Provided data:
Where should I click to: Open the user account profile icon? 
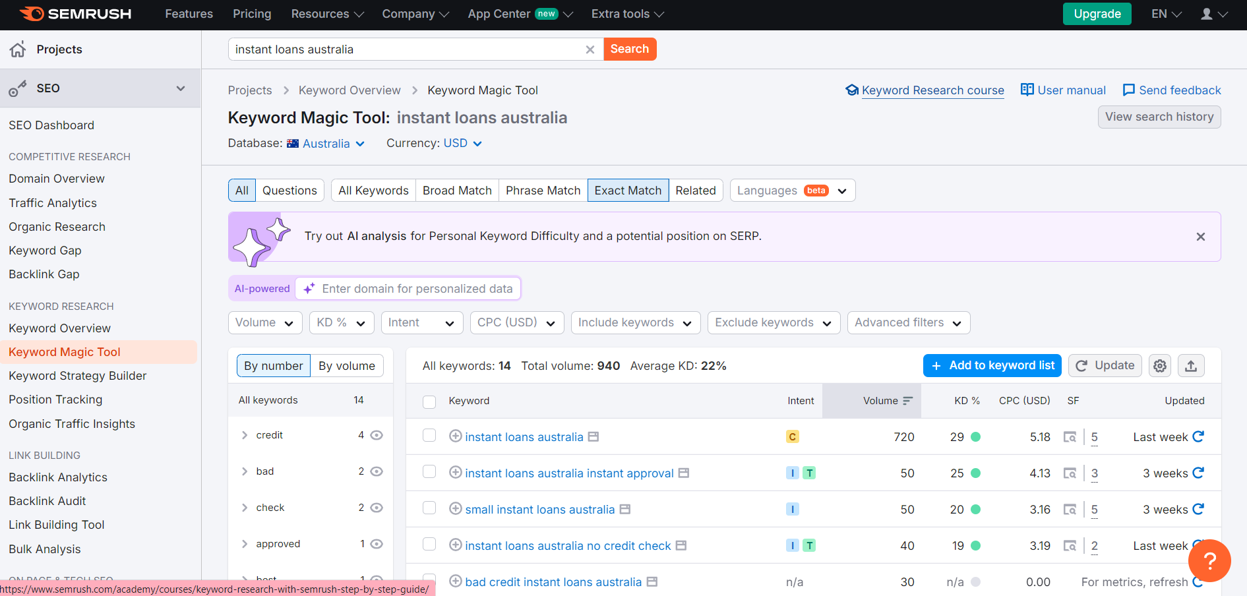pos(1207,14)
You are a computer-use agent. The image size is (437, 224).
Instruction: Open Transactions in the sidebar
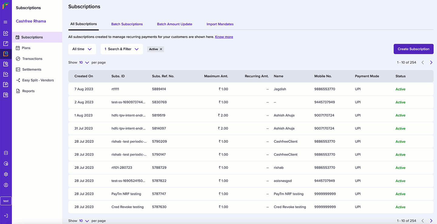[x=32, y=59]
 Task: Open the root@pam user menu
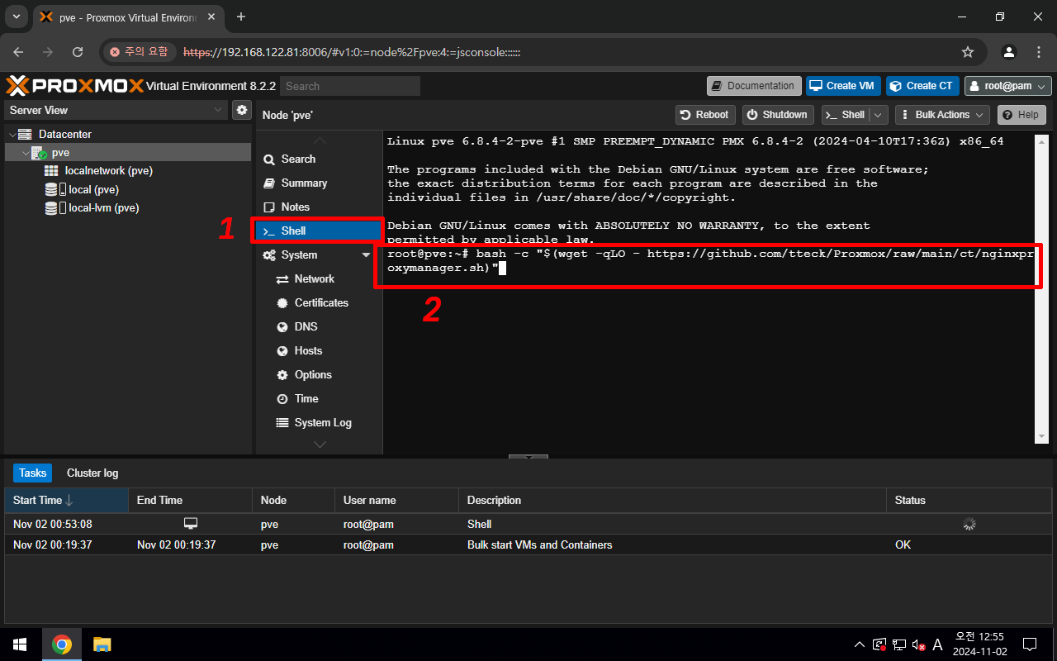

Exercise:
Reproduce every line of the material above verbatim, leaving out the pictures.

Output of the exercise:
Where should I click to: Open the user account profile icon? 
pos(1207,14)
You are a computer-use agent. The image size is (437, 224).
Instruction: Open Transactions in the sidebar
[x=32, y=59]
 Task: Open the root@pam user menu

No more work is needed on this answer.